### EXTRAIT FOURNI
++++

Mais pour bien s'attaquer à la santé mentale dans le sport d'élite, il faut aussi continuer à sensibiliser le public et à réduire la stigmatisation qui entoure encore le sujet. Selon le Dr Budgett, les efforts déployés par des athlètes de renommée mondiale et aux multiples succès, comme Michael Phelps, pour parler de leurs combats personnels, ont déjà eu un impact positif majeur.
“Je pense que les athlètes qui parlent franchement de problèmes dont d'autres ont eu du mal à s'ouvrir peuvent être d'un grand secours, surtout s'il s'agit d'athlètes de haut niveau et célèbres. Cela a été très utile dans ce cas-ci pour sensibiliser le public à l'importance de ce thème."
Toutefois, il reste encore beaucoup à faire. La santé mentale a été un sujet de discussion important aujourd'hui au Forum international des athlètes 2019 ; par ailleurs, en décembre dernier, le CIO a organisé un atelier sur le sujet avec des représentants de l'ensemble des FI et d'un certain nombre de CNO. L'objectif était d'assurer que toutes les commissions médicales olympiques et les différentes commissions d'athlètes soient informées des projets du CIO en cours et d'entendre les différents points de vue sur les chantiers nécessaires pour l'avenir.

++++

### ENTRÉES DE DONNÉES
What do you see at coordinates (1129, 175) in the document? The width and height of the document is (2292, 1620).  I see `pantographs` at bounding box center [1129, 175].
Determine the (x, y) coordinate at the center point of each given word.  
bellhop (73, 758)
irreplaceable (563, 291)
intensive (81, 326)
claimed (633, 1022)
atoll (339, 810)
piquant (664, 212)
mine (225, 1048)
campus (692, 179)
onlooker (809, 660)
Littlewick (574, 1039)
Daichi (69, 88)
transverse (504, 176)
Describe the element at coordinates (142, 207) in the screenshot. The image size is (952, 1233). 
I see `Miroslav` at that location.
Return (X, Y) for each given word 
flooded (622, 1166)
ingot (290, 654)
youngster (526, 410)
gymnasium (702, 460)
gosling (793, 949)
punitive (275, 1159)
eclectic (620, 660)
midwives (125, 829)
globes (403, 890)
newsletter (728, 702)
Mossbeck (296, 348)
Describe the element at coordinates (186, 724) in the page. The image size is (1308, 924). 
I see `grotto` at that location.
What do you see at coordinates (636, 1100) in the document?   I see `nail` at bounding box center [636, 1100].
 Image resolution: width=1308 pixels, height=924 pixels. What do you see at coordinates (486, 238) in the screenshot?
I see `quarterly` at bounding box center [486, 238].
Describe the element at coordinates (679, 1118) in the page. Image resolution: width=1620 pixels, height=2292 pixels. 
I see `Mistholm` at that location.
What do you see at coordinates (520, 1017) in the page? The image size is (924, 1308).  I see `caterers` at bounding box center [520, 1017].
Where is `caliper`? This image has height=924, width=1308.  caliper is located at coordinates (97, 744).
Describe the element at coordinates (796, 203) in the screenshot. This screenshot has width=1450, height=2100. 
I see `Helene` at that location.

++++

### ACTIVITÉS
a) Indiquez si chacune des affirmations suivantes concorde avec l'extrait, en citant les mots qui le montrent. (i) L'atelier organisé par le CIO en décembre dernier réunissait des représentants de l'ensemble des FI. (ii) Il ne reste plus grand-chose à faire en matière de santé mentale dans le sport d'élite. (iii) La santé mentale a été un sujet de discussion au Forum international des athlètes 2019.
b) D'après l'extrait, quel était l'objectif de l'atelier organisé par le CIO en décembre dernier ?
c) Recopiez le passage de l'extrait qui commence par « Toutefois, il reste » et se poursuit jusqu'à « nécessaires pour l'avenir. ».

### CORRIGÉ DE L'EXERCICE
a)
(i) Oui : « avec des représentants de l'ensemble des FI et d'un certain nombre de CNO ».
(ii) Non : « il reste encore beaucoup à faire ».
(iii) Oui : « La santé mentale a été un sujet de discussion important aujourd'hui au Forum international des athlètes 2019 ».

b) Il s'agissait d'assurer que toutes les commissions médicales olympiques et les différentes commissions d'athlètes soient informées des projets du CIO en cours et d'entendre les différents points de vue sur les chantiers nécessaires pour l'avenir.

c)
Toutefois, il reste encore beaucoup à faire. La santé mentale a été un sujet de discussion important aujourd'hui au Forum international des athlètes 2019 ; par ailleurs, en décembre dernier, le CIO a organisé un atelier sur le sujet avec des représentants de l'ensemble des FI et d'un certain nombre de CNO. L'objectif était d'assurer que toutes les commissions médicales olympiques et les différentes commissions d'athlètes soient informées des projets du CIO en cours et d'entendre les différents points de vue sur les chantiers nécessaires pour l'avenir.